→ INSTRUCTION A
Gather every line of the entries that contains the string "width", matching case exactly.

Yelp is finally ready to admit that their rating system sucks. No one cares about the ratings, they just use the site to find out what's nearby. The ratings are simply too unreliable for people. 

Yelp hypothesizes that this is, in fact, because different people tend to give their ratings based on different things. They believe that perhaps some people always base their ratings on quality of food, others on service, and perhaps other categories as well. 

1. Do some users tend to talk about service more than others in reviews/tips? Divide up the tips/reviews into more "service-focused" ones and those less concerned with service.
2. Create two new ratings for businesses: ratings from just the service-focused reviews and ratings from the non-service reviews.
3. Construct a regression model for each of the two ratings. They should use the same predictor variables (of your choice). 
4. Validate the performance of the models.
5. Do the models coefficients differ at all? What does this tell you about the hypothesis that there are in fact two different kinds of ratings?

→ INSTRUCTION B
Write what comes next in the Yelp ratings assignment, starting after its final question.

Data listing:
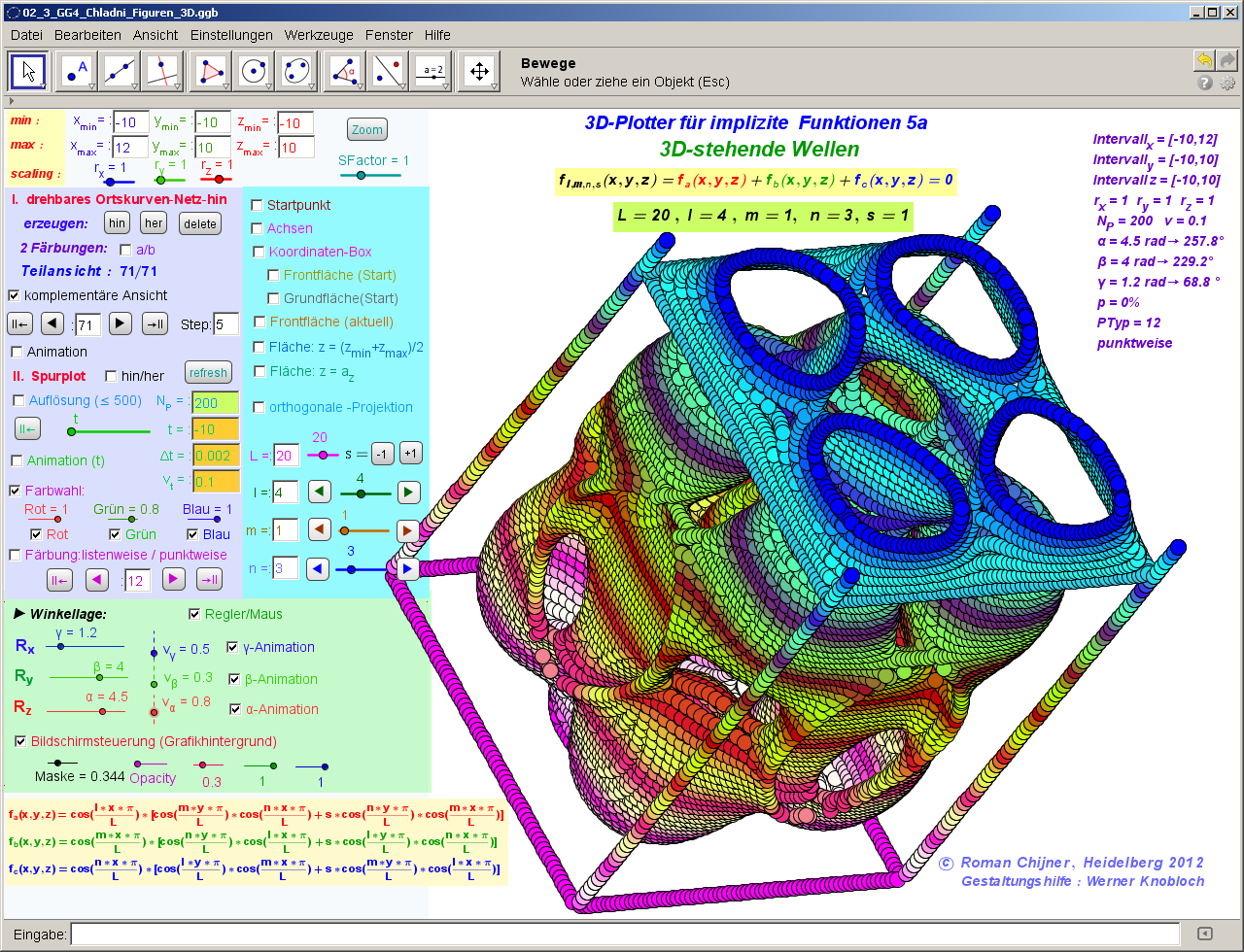The image size is (1244, 952).
Task: Collapse the Winkellage section triangle
Action: 19,614
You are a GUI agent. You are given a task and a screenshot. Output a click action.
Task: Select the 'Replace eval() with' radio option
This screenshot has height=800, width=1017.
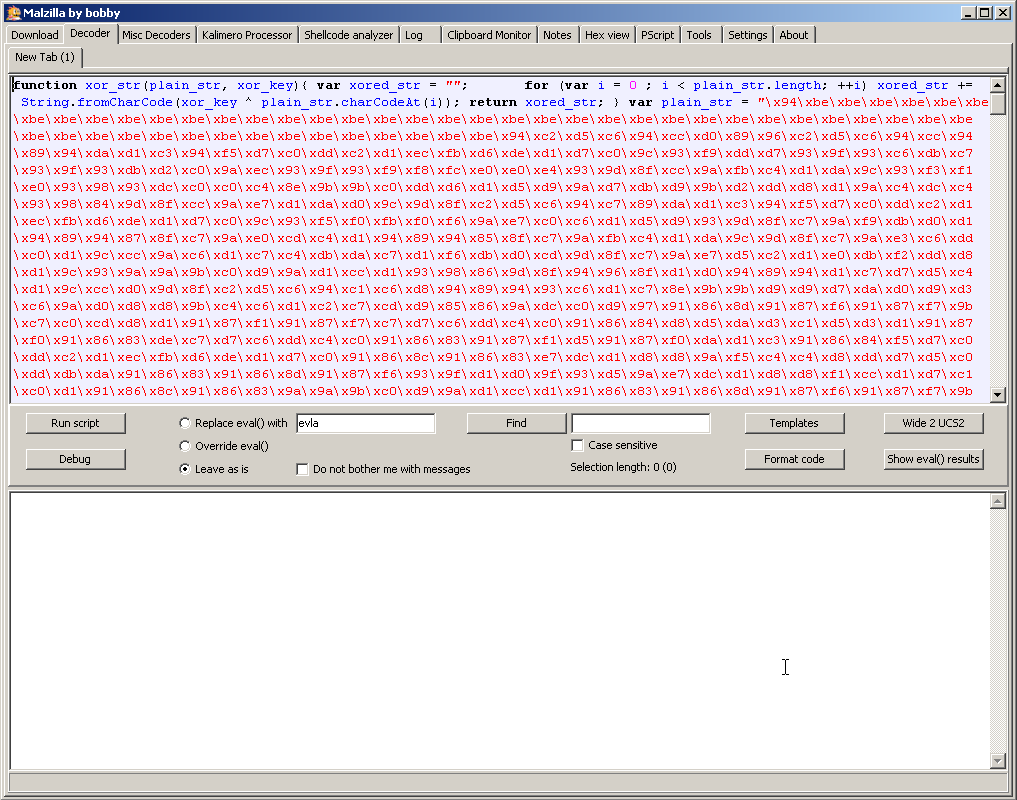[x=185, y=423]
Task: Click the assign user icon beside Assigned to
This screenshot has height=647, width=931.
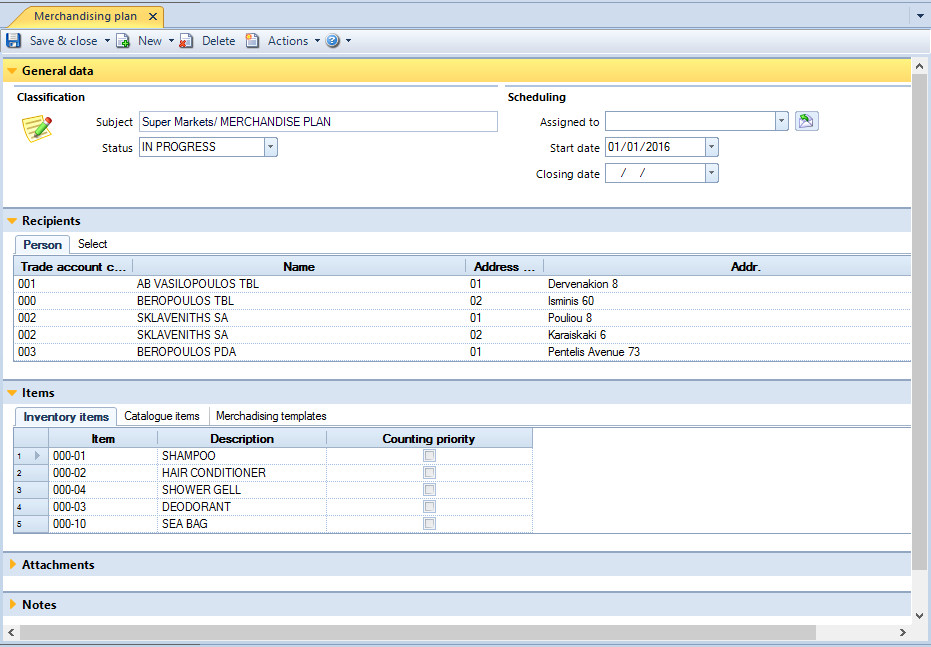Action: click(x=806, y=121)
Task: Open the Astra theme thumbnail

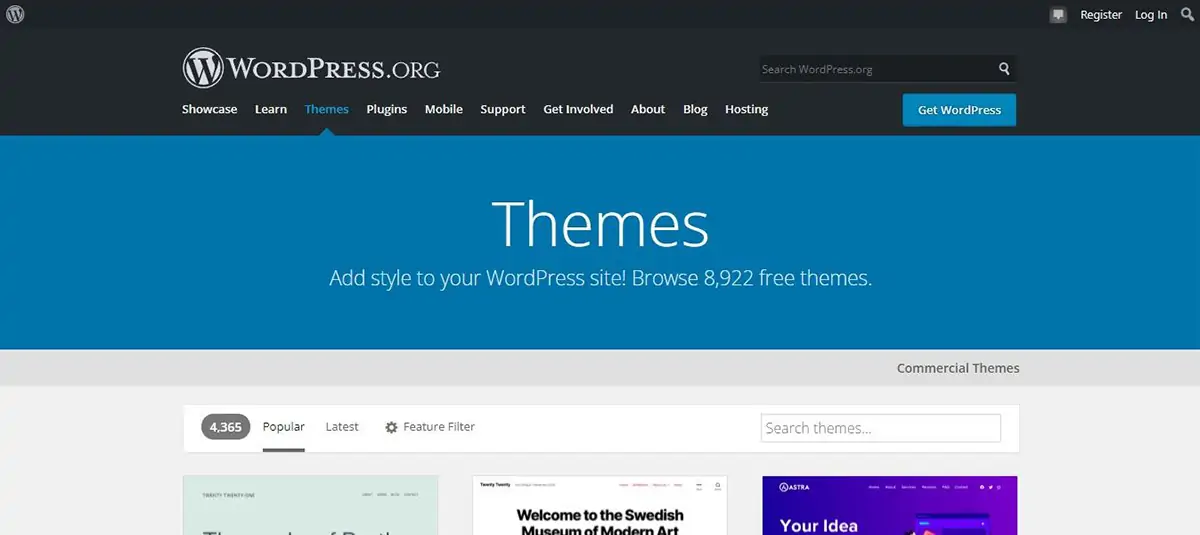Action: click(889, 505)
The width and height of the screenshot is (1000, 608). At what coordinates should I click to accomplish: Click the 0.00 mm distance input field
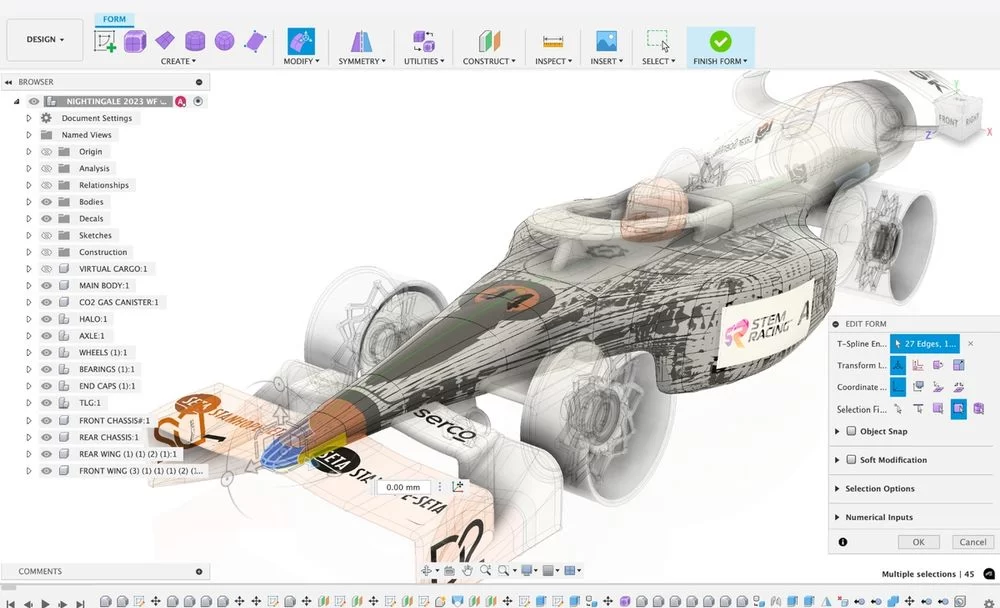(x=403, y=487)
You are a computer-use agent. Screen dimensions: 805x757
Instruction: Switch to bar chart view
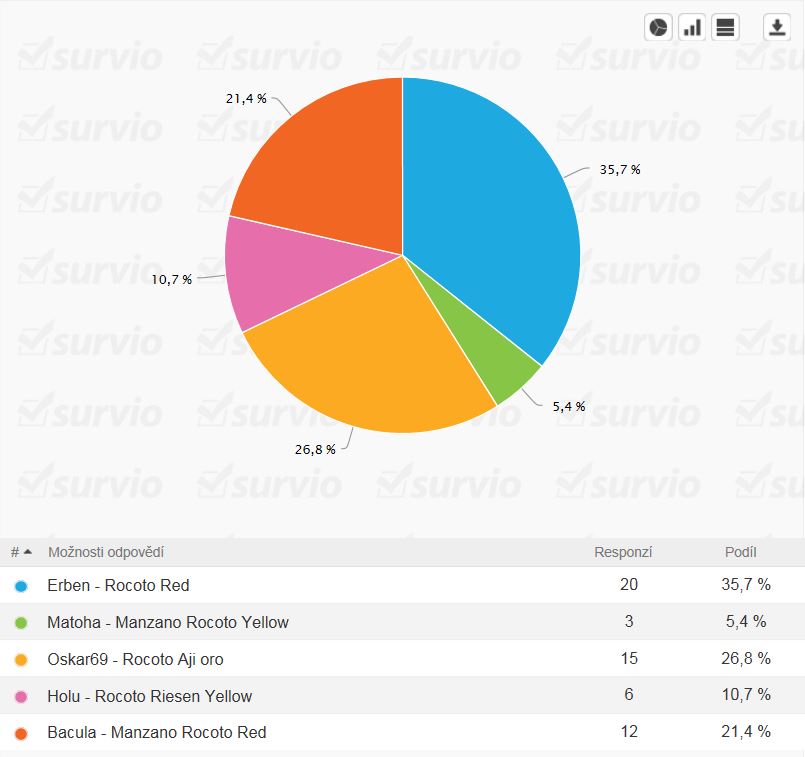coord(691,27)
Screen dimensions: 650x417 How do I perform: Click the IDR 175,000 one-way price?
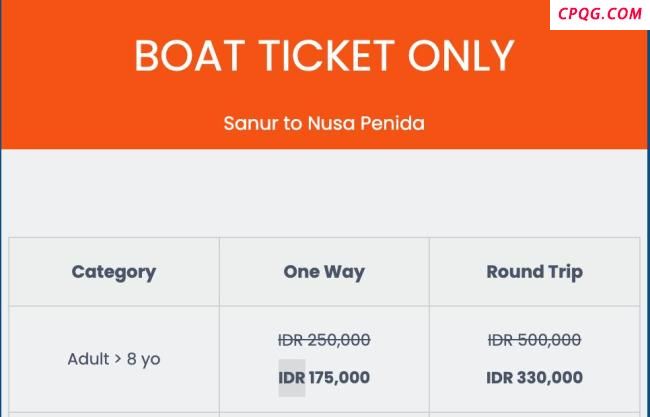pos(324,378)
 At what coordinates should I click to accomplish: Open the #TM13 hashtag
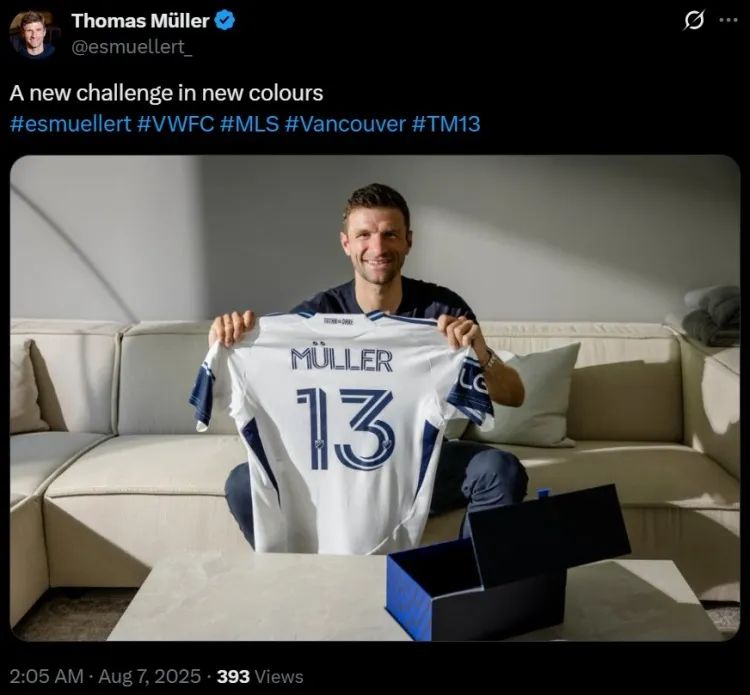point(445,124)
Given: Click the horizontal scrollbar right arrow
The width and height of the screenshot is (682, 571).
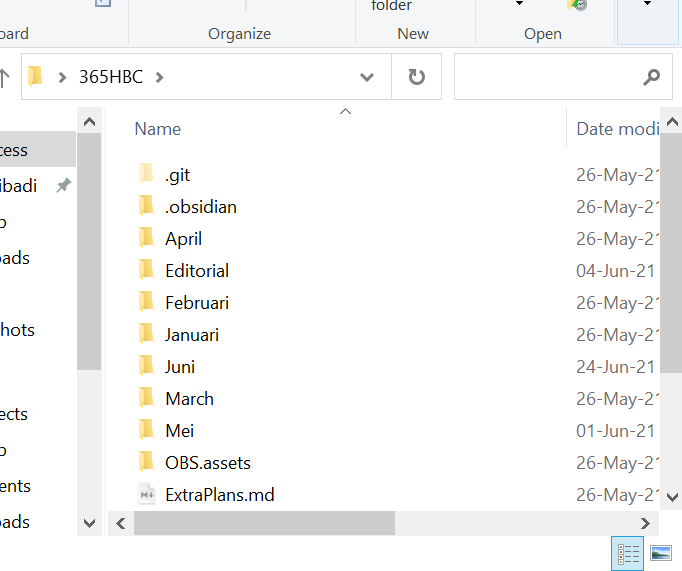Looking at the screenshot, I should point(647,523).
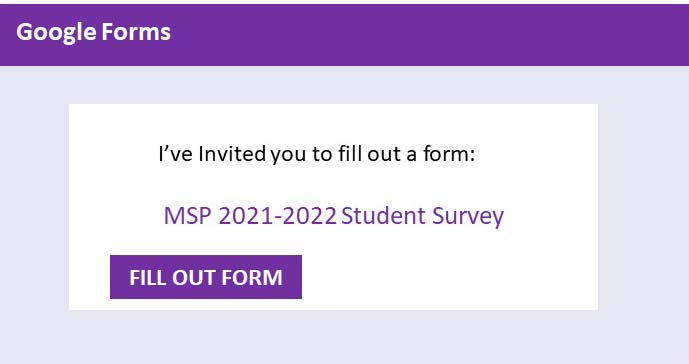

→ RIGHT ANSWER A
This screenshot has height=800, width=1017.
This screenshot has height=647, width=931.
The width and height of the screenshot is (1000, 608). At what coordinates should I click to accomplish: Click the 0.00 mm distance input field
The width and height of the screenshot is (682, 571).

→ RIGHT ANSWER B
In [None]:
###Looking at my outputs, it does appear that service is inversily correlated against the non-service
###descriptions. This means that it's important to have good service beccause higher "like" ratings are more
###influenced by higher service ratings

In [964]:
#df_revs, df_tips

In [965]:
def service_check(df_col):
    service_list = []
    for x in df_col:
        if 'service' in x or 'staff' in x or 'people' in x:
            service_list.append(x)
    return service_list

In [966]:
df_tips_prob_two = df_tips
tips_delete = ['date']
df_tips_prob_two = df_tips_prob_two.drop(tips_delete, axis=1)

In [967]:
df_tips_prob_two.shape

(12000, 103)

In [968]:
tips_columns = df_tips_prob_two.columns[3:]
df_tips_prob_two['total_tips'] = df_tips_prob_two[tips_columns].sum(axis=1)
df_tips_prob_two['total_tips'].unique()

array([3, 1, 0, 2, 5, 4, 6])

In [969]:
df_tips_prob_two.shape

(12000, 104)

In [970]:
tips_service_list = service_check(df_tips_prob_two.columns)
df_tips_prob_two['service_counted'] = df_tips_prob_two[tips_service_list].sum(axis=1)
df_tips_prob_two['service_counted'].unique()

array([1, 0, 2, 3])

In [971]:
df_tips_prob_two.shape

(12000, 105)

In [972]:
###No common predictor variable between the two tables so going to use the "tips" table and use the likes as my
###target variable. Assuming I can find the average for each business, the business that have more likes are probably
###realated to helpful hints (i.e. good service or bad service)

###Using likes didn't work becuase not enough data is available to predict on, so I'm going to make
###a new column that just looks at the total number of comments/likes
df_tips_prob_two['service_check'] = df_tips_prob_two['service_counted'].map(lambda x: 1 if x > 0 else 0)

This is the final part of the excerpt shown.